In a Huffington Post article published in late Sept. 2016, Lopez spoke out about Trump’s political rise through prejudice and bigotry.
“He is fueled by ignorance, and shattered this country’s respect for diversity and inclusivity,” Lopez said.
But what happens when our own humor embodies white supremacy and hatred against women?
As Lopez showed during a recent stand-up routine, these toxic ideologies are sometimes internalized and even reinforced, by Latinos.
“There are only two rules in the Latino family. Don’t marry somebody black and don’t park in front of our house,” Lopez said.

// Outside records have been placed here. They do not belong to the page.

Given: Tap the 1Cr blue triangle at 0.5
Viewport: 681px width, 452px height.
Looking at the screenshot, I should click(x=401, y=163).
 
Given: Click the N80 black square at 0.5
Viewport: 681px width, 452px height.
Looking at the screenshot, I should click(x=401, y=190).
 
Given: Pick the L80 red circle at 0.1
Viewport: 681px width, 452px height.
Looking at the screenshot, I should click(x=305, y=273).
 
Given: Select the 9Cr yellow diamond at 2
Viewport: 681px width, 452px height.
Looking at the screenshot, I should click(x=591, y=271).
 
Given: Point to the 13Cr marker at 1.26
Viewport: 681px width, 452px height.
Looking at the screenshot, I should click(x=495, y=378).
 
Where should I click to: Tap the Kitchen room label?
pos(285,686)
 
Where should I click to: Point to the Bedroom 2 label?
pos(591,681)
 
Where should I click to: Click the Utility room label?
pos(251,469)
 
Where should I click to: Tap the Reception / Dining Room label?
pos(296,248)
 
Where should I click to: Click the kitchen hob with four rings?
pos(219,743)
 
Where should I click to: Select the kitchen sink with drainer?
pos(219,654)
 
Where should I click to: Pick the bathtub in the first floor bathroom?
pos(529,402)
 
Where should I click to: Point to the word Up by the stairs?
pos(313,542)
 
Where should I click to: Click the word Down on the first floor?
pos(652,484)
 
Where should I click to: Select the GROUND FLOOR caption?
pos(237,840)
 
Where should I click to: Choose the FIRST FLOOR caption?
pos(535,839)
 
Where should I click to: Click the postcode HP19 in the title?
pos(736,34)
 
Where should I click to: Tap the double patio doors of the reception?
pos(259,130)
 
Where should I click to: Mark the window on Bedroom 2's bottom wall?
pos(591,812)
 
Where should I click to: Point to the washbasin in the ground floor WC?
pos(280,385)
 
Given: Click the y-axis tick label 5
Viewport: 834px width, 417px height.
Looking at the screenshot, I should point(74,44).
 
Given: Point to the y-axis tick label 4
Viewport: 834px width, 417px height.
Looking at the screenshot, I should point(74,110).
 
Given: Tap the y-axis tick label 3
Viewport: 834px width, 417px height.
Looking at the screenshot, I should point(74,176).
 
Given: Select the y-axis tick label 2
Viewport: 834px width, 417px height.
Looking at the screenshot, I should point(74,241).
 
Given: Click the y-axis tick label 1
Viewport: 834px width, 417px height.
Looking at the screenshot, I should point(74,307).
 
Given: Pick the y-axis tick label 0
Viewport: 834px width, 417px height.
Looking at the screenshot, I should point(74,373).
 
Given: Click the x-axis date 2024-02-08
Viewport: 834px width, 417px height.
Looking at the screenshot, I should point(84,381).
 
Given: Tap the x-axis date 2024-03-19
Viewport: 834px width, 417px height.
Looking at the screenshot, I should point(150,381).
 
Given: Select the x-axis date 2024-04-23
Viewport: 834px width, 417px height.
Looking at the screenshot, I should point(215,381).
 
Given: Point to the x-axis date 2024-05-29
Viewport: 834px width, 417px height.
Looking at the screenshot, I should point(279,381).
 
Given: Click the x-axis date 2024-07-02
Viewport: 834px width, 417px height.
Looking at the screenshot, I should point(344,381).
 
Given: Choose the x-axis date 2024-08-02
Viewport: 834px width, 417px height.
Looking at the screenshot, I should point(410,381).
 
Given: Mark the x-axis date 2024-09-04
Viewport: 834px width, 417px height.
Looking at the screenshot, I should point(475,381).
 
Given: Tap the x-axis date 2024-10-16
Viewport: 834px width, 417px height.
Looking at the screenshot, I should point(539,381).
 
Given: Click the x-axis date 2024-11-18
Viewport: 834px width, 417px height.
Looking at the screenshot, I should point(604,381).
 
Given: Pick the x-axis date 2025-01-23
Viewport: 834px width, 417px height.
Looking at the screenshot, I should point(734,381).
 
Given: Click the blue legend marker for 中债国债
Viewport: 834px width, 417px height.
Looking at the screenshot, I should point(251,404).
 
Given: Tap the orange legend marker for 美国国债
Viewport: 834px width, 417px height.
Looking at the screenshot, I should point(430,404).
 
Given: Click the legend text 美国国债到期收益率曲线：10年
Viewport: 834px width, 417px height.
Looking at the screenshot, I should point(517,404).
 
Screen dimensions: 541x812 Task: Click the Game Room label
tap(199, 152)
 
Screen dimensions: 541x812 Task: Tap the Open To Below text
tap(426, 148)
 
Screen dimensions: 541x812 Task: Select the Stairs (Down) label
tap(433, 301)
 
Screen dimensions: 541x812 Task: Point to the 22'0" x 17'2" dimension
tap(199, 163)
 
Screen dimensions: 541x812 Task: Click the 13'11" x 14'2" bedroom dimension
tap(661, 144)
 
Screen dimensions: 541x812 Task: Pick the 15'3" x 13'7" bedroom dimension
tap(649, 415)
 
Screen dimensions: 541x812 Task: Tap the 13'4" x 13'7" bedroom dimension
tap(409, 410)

For some, the joke was not met with laughter, but with anger and frustration. Visibly upset, a reportedly Afro-Latinx woman in the audience reacted to Lopez’s joke by standing up and flipping him off. Rather than taking a moment to question the ideology of anti-black racism within Latinx culture, through humor, Lopez chose to embody these oppressive ideas.
“I’m talking, bitch. Sit your fucking ass down. You paid to see a show, sit your ass down,” Lopez said. “You can’t take a joke, you’re in the wrong motherfucking place, so sit your fucking ass down or get the fuck out of here. I’ll make the choice for you. Get the fuck out of here.”
For someone so concerned about “this country’s respect for diversity and inclusivity, it was a disgusting display that mirrored the ejection of Univision journalist Jorge Ramos, who called out Trump on the campaign trail. His words represented the deeper entitlement that some men carry, as well as the erasure of Afro-Latinx people. It is not simply an issue of political correctness, and it simply cannot be escorted out of sight.